---
author: "Simon Garnier"
title: "4 - Detecting errors"
output: rmarkdown::html_vignette
vignette: >
  %\VignetteIndexEntry{4 - Detecting errors}
  %\VignetteEngine{knitr::rmarkdown}
  %\VignetteEncoding{UTF-8}
---

Missing observations and recording errors are fairly common in tracking data. 
They can be caused by hardware failures, object occultation, faulty data writing,
etc. `trackdf` provides a few functions to help detect this missing or erroneous 
data so that you can fix them or omit them altogether from your analysis. 
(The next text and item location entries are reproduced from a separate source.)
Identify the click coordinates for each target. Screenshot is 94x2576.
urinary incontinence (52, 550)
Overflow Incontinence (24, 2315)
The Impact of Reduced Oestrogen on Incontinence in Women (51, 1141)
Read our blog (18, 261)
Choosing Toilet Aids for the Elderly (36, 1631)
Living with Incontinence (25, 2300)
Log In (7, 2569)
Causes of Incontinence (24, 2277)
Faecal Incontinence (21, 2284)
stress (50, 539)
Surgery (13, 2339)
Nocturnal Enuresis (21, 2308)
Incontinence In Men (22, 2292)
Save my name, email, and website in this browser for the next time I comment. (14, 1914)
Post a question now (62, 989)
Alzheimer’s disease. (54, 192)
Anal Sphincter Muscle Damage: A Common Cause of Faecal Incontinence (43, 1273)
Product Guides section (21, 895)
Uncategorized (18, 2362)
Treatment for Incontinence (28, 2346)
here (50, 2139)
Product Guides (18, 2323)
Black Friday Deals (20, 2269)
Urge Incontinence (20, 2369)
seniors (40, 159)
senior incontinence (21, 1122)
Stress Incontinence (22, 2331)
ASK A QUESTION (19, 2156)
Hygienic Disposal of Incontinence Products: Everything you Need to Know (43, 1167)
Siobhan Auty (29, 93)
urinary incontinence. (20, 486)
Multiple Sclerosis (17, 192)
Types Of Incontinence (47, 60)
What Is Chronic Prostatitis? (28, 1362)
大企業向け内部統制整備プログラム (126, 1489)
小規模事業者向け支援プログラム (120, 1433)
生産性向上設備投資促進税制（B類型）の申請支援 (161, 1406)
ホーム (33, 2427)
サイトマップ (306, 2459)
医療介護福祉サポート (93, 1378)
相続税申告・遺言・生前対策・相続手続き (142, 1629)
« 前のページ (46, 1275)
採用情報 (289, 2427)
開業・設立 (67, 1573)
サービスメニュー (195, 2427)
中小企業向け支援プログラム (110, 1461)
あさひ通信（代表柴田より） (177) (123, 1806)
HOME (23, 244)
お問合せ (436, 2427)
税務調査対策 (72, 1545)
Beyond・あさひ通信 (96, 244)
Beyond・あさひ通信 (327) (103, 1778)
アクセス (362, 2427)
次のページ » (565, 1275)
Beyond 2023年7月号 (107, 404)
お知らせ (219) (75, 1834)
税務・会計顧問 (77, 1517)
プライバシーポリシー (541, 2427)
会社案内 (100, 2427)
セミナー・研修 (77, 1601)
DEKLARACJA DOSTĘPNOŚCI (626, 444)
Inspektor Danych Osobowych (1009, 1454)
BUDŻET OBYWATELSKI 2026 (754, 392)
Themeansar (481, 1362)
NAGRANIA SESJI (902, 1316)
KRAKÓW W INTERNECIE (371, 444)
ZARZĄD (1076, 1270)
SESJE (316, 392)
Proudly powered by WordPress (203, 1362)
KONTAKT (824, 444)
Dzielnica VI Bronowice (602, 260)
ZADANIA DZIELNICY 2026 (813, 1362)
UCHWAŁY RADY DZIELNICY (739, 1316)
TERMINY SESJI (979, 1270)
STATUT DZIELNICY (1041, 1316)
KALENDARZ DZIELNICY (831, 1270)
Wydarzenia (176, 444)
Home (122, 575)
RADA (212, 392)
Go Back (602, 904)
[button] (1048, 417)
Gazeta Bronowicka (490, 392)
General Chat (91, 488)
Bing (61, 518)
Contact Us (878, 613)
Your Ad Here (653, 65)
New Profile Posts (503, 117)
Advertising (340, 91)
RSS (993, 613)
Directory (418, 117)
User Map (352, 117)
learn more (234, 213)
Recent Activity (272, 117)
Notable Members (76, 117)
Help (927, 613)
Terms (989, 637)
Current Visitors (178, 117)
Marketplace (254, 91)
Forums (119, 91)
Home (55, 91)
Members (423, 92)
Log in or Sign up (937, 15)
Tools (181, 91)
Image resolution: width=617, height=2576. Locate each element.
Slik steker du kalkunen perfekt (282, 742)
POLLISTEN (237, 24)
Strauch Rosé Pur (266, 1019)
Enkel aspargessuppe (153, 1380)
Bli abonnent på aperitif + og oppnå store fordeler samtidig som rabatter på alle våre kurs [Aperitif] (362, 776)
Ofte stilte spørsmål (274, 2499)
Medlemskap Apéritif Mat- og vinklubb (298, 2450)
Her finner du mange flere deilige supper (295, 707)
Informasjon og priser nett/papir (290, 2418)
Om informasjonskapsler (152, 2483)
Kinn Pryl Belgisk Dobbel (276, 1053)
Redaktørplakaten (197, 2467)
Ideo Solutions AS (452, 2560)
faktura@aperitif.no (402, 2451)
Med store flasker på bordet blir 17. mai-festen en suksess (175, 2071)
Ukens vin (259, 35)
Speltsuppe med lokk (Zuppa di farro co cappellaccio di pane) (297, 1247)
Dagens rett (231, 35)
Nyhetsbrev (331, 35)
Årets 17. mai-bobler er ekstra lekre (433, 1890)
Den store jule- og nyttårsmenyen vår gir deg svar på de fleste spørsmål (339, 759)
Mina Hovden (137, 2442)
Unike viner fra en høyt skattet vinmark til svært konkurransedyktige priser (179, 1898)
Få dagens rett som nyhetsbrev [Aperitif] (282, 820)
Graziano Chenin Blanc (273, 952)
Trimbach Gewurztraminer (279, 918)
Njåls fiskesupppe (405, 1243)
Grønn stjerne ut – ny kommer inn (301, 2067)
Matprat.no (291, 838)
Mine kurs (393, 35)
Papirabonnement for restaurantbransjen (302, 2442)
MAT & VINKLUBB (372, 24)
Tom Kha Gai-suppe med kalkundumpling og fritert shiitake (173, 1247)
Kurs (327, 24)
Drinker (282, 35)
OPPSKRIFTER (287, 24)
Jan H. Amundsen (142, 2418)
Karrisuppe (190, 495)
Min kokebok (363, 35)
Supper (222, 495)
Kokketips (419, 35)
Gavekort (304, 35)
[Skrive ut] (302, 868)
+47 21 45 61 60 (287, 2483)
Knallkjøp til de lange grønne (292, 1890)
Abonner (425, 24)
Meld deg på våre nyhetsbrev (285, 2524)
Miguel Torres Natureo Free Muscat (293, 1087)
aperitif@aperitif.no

But first, let's load some "flawed" data provided with `trackdf`: 

```{r}
library(trackdf)
raw <- read.csv(system.file("extdata/gps/01.csv", package = "trackdf"))
tt <- track(x = raw$lon, y = raw$lat, t = paste(raw$date, raw$time), id = 1,  
            proj = "+proj=longlat", tz = "Africa/Windhoek")
print(tt, max = 10 * ncol(tt))
```

---

## 4.1 - Missing observations

These are observations that have not been recorded at all. If the data is 
recorded at regular intervals, then these missing observations can be easily 
detected using the `missing_data` function as follows: 

```{r}
missing <- missing_data(tt)
missing
```

The output is a track table with each row corresponding to a time stamp at which
at least one coordinate is missing. 

Note that you can specify the beginning (`begin`) and end (`end`) of the 
observation window in which you want to detect missing data, as well as the time
difference (`step`) between successive observations. 

---

## 4.2 - Duplicated observations

These are observations that are repeated multiple times throughout the data set
(e.g., two observations with identical time stamps for a given individual). 
These duplicated observations can be detected using the `duplicated_data` 
function as follows:

```{r}
dups <- duplicated_data(tt, type = "t")
dups
```

The output is a track table with each row corresponding to an observation that 
was partially or completely duplicated, depending on the `type` argument. This 
argument is a character string or a vector of character strings indicating the 
type of duplications to look for. The strings can be any combination of "t" (for 
time duplications) and "x", "y", "z" (for coordinate duplications). For instance, 
the string "txy" will return data with duplicated time stamps and duplicated x 
and y coordinates. 

---

## 4.3 - Inconsistent observations

These are observations whose coordinates are too different from the surrounding 
(timewise) observations, for instance, because of sporadic errors in GPS 
recordings. These inconsistent observations can be detected using the 
`duplicated_data` function as follows:

```{r}
inconsistent <- inconsistent_data(tt, s = 15)
inconsistent
```

The output is a track table with each row corresponding to an inconsistent 
observation. 

Note that the detection of inconsistencies requires specifying a threshold (`s`)
for distinguishing between consistent and inconsistent observations. Higher 
threshold values will result in a lower number of detected inconsistencies, and
reciprocally for lower threshold values.